Para a Pastoral da Ecologia é fundamental a opção pelos pobres, a defesa das pessoas e da natureza degrada pela ambição do capital. Por isso, não tivemos dúvida em apoiar o movimento em defesa da orla do Guaíba, quando ocorreu o plebiscito em Porto Alegre e desde 2010 estamos somando força nas lutas contra a mudança no Código Florestal. Também tomamos partido ao lado de Dom Cappio em defesa do Rio São Francisco. Apoiamos e trabalhamos juntos na campanha pelo limite da propriedade da terra. E, em homenagem aos Guaraní e São Sepé Tiaraju, o lema que usamos em nosso blog é “Na luta pela Terra sem males”.

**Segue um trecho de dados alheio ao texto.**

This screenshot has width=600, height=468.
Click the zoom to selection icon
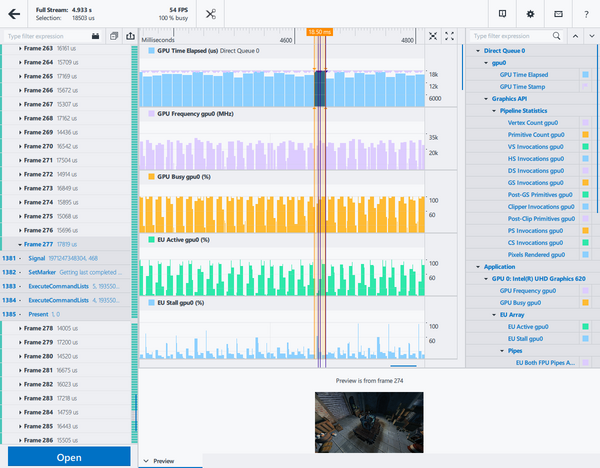click(433, 36)
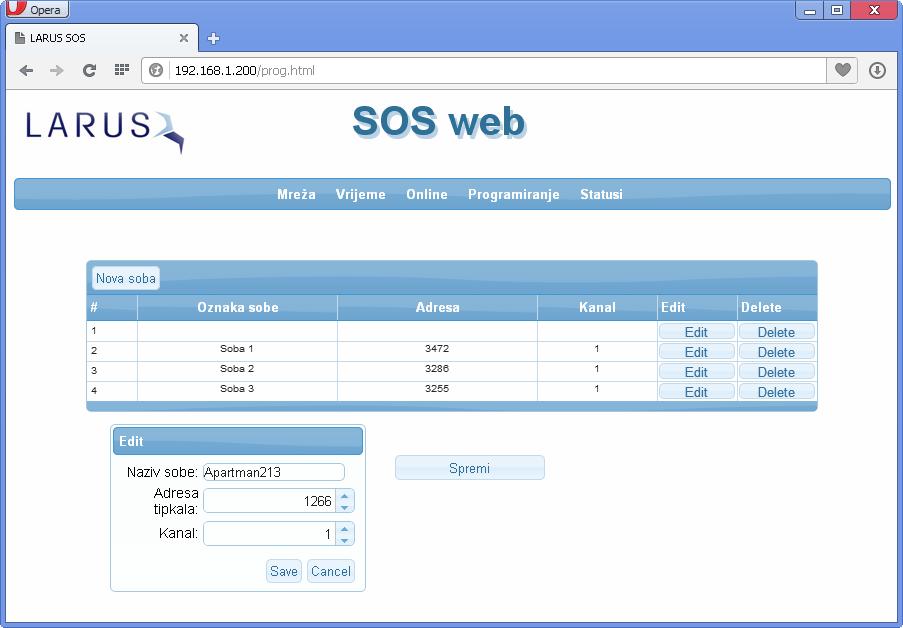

Vale lembrar que a Pastoral da Ecologia tem quatro pilares de sustentação: testemunho, diálogo, denúncia e anúncio. Ser Pastoral da Ecologia é dar testemunho da fé no Deus criador, cuidando e defendendo a vida das ameaças que sofre nos dias de hoje. E para melhor cuidar, é preciso somar forças, buscar o diálogo e trabalhar com outras pessoas que também acreditam e lutam nesta causa. E, na força do testemunho, no diálogo e na cooperação, podemos e devemos denunciar os abusos e desrespeitos com a vida. Denunciamos, pois, a degradação humana e ambiental, anunciando o Reino Ecológico de Deus, que é a vida em plenitude.
A Pastoral da Ecologia nasceu no início do novo milênio e temos como data de referência a realização do nosso primeiro seminário estadual, que ocorreu poucos dias antes da Festa de São Francisco de Assis, ao romper da Primavera de 2001, entre os dias 21, 22 e 23 de setembro, em Porto Alegre. Portanto, neste ano de 2011 se completam 10 Primaveras da Pastoral da Ecologia. E podemos dizer com São Francisco: “Louvado sejas, meu Senhor, com todas as tuas criaturas”.
Esta é, em poucas palavras, a Pastoral da Ecologia do Rio Grande do Sul, que quer contar com a tua presença solidária para que, juntos, no testemunho, no diálogo, na denúncia e no anúncio, possamos construir um mundo melhor, de justiça e paz com toda a criação de Deus.